Year: 1997-1998
Month: November
Leader: Group E

Situation/Case Study:

We were having our team meeting and the gifted and talented specialist was in attendance. We were talking about math. Two us had to leave at the agreed meeting end because we were going to visit another colleague who was on bed rest for her pregnancy. We needed to go, but two other members wanted to stay. When we left we felt the meeting was done. Two team members stayed with the specialist and made an agreement to commonly group our math students once a week. The two of us felt we needed to meet as an entire team to make this decision. We felt we had been left out. Our team meeting on this topic has not reconvened. The gifted and talented teacher seems to be forcing the teaming for math. Three of us are strongly against this approach and we want to be self contained. I only have one gifted student. Our team has worked well in the past. There is no resolution to this problem after several weeks. One person doesn't even want to talk about the issue. One of the team members is a long-term sub.

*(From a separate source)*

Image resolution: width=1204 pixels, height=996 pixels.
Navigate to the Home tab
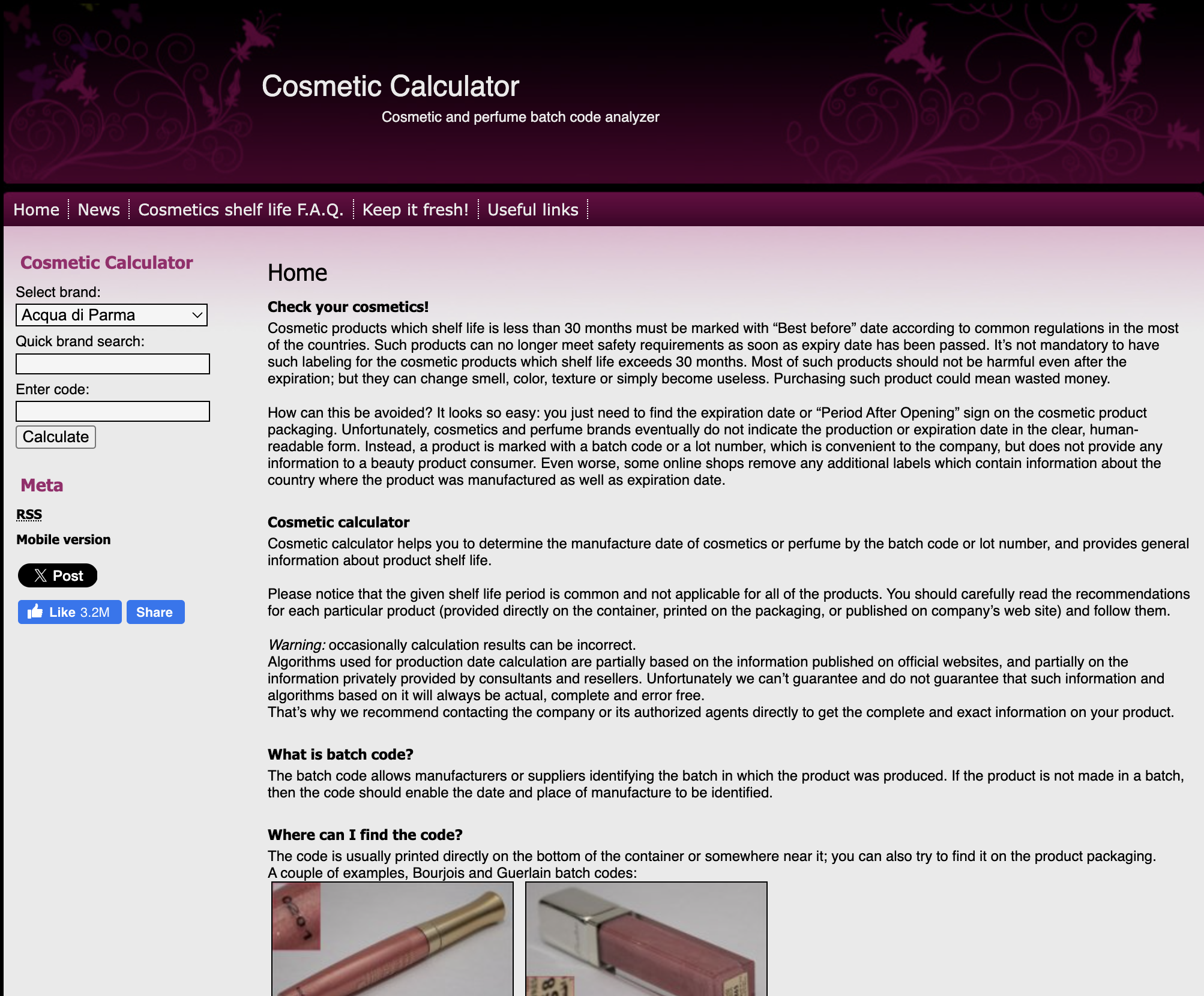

I see feelings of frustration, irritation, anger, and blame. A teacher in this situation may feel frustrated, powerless, angry, and not willing to compromise because other team members are not open to differing suggestions/viewpoints. A teacher might feel betrayed by your team members because they made a decision that affects the entire team without waiting for your input. It seems like they did this intentionally because they may have guessed you wouldn't agree and also because they aren't willing to compromise and be open to your view. A teacher in such a position might feel betrayed and frustrated because colleagues were not collaborating or respecting each other's views. Now they are hesitant to trust the other team members in regards to future planning. A teacher in such an event might feel frustrated, obligated, betrayed because the other members of the team didn't respect her/his wishes and desire to continue the discussion later. No resolution was achieved and there needs to be to form a cohesive teaching team. A teacher in such an event might feel angry and betrayed because the other team members went behind your back and they're not willing to resolve the situation. I think the situation has gone beyond the issue of clustering/grouping kids. It’s become personal or a power issue. A teacher in this event might feel discounted, frustrated, conflicted because of not resuming the meeting as agreed upon. It is like not being heard, or not validated for your own opinion. The two teachers who had to leave and asked that the meeting be postponed and then found out it wasn’t must be feeling very angry, frustrated, non-valued, and not respected. A teacher in this situation might feel betrayed and angry that a decision was made by 2/5 members that affects the whole team. A teacher in this situation would feel betrayed by a team that in the past had been supportive and cohesive. And would feel uncomfortable in confronting colleagues on what is going to happen next.

Theories behind practice:
Teaming. Professional Communication. Gifted/Talented Grouping. Self Contained Classrooms. Conflict Resolution. Professional Trust. Collaboration. Teaching Styles.

Impact on others:

The group talked about when you let someone else teach, are they up to your standards? Is our knowledge serving us well? Have we been well prepared to work in teams? One of the teachers has been at it for 30 years, a couple for just three years. You have to appreciate everybody's style of teaching and realize there is more than one right way to do things. Who is working to advocate for what is best for the kids, not just what the teacher likes best? The group agreed the solution to this case was in finding a way to get the team back together and talk this issue out. The individual agreed she would make the attempt to do this.